L’une des particularités d’Abbas Mahamat Tolli c’est qu’il a toujours exercé dans un environnement générale peu favorable en raison des différents chocs. Ce qui ne l’a pas empêché d’avoir des résultats.
À la BDEAC, Abbas Mahamat Tolli a obtenu des résultats aussi convainquants. En 2015, les décaissements au titre des projets ont atteint 55,238 milliards de francs CFA en hausse de 26,7% par rapport à 2014. Une série de réformes mises en place dans le cadre du plan intérimaire a permis de réduire le déficit des ressources et a assuré à la BDEAC un fonctionnement conforme aux bonnes pratiques internationales. Par ailleurs sous son mandat, l’institution a maitrisé les risques à travers une collaboration étroite avec des partenaires locaux et internationaux. Aussi, dans le cadre de la mobilisation des ressources, sous l’impulsion d’Abbas Mahamat Tolli, la BDEAC a renforcé sa coopération avec la Banque de développement de Chine et d’autres partenaires permettant d’ouvrir de nouvelles lignes de crédits et de diversifiér ses ressources financières. Et c’est logiquement qu’après ces efforts, qu’au terme de l’exercice 2015, la BDEAC enregistre un résultat net bénéficiaire de 1 978 milliards de francs CFA en hausse de 27% par rapport à l’exercice précédent. À son départ, Abbas Mahamat Tolli laisse plusieurs indicateurs de la BDEAC au vert.
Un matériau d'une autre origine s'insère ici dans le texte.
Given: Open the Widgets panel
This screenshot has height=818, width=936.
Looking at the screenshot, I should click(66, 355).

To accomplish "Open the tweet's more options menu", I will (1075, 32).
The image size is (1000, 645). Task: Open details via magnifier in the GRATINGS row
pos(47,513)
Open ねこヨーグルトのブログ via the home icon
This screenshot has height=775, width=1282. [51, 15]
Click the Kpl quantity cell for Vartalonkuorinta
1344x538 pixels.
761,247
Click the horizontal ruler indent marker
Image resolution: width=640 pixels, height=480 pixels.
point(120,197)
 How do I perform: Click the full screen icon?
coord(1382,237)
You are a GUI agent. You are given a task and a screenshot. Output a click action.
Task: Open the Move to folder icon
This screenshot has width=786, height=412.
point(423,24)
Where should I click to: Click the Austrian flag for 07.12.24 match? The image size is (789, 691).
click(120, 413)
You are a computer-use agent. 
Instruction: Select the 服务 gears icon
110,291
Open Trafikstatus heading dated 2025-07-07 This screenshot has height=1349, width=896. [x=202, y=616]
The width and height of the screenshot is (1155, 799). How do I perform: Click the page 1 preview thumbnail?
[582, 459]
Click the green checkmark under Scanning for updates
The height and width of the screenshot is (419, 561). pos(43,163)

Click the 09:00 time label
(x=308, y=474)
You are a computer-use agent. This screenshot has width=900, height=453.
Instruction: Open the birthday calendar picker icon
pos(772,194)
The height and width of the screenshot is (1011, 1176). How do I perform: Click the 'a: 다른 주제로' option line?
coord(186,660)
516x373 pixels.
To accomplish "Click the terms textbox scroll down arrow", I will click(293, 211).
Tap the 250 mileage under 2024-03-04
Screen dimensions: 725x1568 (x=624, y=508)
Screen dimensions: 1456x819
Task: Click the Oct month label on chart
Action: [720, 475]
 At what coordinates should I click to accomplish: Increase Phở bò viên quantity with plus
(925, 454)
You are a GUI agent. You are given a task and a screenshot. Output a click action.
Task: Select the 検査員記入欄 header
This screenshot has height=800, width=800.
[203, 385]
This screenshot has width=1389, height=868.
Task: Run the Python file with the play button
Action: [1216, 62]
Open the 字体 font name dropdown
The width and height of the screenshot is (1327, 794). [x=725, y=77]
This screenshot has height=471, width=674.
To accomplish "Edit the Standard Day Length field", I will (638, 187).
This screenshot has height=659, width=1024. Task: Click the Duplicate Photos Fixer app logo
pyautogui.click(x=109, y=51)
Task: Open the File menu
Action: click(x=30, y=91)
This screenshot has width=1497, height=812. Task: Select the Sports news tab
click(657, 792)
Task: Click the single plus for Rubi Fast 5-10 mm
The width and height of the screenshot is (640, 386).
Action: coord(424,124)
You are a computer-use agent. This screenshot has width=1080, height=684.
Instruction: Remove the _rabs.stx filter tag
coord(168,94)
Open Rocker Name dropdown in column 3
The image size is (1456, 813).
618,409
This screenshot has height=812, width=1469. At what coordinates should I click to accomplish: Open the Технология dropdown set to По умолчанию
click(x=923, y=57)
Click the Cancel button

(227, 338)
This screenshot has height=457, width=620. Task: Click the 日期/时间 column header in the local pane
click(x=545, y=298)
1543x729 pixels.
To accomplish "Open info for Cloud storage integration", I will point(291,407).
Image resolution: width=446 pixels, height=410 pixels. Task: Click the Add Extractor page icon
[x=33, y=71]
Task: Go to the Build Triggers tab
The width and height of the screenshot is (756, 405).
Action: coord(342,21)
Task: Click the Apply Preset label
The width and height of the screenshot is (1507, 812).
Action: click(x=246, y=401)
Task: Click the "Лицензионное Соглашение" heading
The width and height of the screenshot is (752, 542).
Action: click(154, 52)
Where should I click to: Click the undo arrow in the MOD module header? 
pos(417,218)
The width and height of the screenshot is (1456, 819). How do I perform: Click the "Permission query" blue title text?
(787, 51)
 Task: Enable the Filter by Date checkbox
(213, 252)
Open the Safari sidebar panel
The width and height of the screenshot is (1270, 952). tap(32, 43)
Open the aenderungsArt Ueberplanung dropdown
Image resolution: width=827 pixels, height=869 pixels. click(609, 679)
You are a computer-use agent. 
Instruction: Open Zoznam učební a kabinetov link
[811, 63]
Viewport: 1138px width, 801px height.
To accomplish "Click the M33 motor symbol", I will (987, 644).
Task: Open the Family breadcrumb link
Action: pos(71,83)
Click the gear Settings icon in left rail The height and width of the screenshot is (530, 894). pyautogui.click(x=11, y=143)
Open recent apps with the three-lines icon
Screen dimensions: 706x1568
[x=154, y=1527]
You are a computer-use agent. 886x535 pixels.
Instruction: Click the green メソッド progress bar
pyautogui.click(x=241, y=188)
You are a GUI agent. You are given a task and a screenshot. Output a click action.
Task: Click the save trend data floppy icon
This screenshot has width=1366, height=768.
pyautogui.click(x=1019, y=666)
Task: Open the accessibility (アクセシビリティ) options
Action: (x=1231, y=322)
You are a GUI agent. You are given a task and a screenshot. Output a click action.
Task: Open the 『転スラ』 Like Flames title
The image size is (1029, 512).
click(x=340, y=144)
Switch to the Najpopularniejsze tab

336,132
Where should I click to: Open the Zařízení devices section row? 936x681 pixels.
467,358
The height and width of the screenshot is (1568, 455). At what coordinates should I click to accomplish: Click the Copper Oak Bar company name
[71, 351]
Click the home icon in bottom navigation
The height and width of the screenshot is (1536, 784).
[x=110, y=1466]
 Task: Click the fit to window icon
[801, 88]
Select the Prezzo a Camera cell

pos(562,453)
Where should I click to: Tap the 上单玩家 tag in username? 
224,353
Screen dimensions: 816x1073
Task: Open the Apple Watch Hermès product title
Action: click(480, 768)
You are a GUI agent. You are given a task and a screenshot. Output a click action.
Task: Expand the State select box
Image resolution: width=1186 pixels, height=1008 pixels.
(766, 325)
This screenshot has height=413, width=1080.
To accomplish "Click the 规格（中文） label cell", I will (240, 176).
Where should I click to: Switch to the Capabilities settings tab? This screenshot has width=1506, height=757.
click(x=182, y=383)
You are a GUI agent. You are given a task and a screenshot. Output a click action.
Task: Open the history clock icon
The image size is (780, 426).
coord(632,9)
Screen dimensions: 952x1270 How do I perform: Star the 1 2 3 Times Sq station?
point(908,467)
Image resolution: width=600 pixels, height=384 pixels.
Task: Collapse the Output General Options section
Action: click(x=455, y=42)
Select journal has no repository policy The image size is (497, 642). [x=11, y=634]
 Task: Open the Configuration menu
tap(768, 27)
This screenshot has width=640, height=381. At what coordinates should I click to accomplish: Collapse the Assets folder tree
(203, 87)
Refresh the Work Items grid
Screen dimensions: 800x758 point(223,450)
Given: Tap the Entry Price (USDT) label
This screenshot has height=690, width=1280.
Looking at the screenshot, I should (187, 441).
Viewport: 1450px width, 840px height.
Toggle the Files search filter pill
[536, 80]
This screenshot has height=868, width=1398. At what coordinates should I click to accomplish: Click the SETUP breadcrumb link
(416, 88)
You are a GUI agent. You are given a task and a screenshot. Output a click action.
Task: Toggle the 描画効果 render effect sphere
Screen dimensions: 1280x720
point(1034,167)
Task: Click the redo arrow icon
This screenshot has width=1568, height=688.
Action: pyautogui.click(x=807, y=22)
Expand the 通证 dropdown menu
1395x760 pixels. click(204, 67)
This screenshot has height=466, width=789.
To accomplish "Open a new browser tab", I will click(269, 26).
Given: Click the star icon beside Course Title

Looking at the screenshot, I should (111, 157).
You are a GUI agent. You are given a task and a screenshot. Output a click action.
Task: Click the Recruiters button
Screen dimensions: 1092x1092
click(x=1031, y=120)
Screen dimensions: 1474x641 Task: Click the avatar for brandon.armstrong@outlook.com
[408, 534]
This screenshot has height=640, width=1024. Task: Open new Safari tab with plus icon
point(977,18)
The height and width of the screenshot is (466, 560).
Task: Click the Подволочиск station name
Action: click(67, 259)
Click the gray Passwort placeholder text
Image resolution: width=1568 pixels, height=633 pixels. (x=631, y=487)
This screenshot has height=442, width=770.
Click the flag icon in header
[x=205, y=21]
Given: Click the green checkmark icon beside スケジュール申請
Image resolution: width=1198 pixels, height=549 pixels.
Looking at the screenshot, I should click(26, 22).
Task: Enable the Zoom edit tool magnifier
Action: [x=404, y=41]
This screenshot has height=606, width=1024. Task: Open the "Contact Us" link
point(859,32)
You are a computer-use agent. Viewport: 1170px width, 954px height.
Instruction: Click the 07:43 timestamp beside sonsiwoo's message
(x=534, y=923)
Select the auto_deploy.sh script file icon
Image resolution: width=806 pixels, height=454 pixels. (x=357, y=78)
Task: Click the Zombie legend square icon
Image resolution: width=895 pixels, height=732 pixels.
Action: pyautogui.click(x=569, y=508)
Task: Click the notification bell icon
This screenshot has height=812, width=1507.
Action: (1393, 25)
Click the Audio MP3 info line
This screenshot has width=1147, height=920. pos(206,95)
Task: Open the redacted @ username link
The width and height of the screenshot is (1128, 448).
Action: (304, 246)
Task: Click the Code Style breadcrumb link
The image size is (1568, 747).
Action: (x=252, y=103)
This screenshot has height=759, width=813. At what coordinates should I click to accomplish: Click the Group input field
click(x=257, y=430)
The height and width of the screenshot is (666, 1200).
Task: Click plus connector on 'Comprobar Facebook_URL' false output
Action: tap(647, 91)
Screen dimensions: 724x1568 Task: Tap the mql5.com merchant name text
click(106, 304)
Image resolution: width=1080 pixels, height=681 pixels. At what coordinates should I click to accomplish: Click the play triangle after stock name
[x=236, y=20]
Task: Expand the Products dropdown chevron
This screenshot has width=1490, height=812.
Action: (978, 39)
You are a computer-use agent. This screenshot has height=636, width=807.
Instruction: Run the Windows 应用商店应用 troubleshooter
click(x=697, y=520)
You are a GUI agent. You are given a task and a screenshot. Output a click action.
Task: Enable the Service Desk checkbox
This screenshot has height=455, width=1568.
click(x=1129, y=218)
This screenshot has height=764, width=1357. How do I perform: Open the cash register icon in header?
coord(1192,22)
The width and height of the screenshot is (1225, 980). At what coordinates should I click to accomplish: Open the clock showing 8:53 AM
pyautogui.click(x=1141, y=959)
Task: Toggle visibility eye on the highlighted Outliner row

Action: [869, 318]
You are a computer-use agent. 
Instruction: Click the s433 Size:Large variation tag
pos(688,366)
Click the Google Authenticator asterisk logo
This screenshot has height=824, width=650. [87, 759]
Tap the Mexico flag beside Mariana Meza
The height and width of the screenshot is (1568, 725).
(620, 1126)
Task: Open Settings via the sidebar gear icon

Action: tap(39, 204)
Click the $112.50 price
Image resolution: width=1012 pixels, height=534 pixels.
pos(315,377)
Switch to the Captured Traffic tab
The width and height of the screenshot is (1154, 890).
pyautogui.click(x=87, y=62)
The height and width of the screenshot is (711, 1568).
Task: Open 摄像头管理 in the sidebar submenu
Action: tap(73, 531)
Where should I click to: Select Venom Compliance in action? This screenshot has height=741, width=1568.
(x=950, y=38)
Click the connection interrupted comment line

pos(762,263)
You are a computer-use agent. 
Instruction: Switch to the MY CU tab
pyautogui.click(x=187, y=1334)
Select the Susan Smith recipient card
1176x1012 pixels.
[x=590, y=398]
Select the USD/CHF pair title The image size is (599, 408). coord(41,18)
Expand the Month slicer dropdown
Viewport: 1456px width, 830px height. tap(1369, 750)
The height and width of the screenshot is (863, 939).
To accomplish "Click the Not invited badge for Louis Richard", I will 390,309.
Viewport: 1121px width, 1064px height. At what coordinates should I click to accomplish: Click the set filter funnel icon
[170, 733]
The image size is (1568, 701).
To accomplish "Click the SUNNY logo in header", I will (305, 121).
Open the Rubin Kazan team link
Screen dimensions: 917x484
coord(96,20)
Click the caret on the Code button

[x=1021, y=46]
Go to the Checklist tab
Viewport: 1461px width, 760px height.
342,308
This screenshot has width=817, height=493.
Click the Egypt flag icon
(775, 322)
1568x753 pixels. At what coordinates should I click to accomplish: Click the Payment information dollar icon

Son programme pour la BAD est en phase avec les défis de l’heure. Le candidat compte s’attaquer pêle-mêle aux défis du continent. Il prévoit mobiliser davantage de ressources, renforcer les partenariats, transformer localement les matières premières. Aussi dans le contexte de mise en place de la Zlecaf, Abbas Mahamat Tolli prévoit densifier les infrastructures pour favoriser l’intégration du continent. Les questions de la bonne gouvernance, du capital humain, du changement climatique figurent en bonne place dans son agenda. Tout ceci faisant d’Abbas Mahamat Tolli un candidat complet pour réussir brillamment à ce poste très stratégique.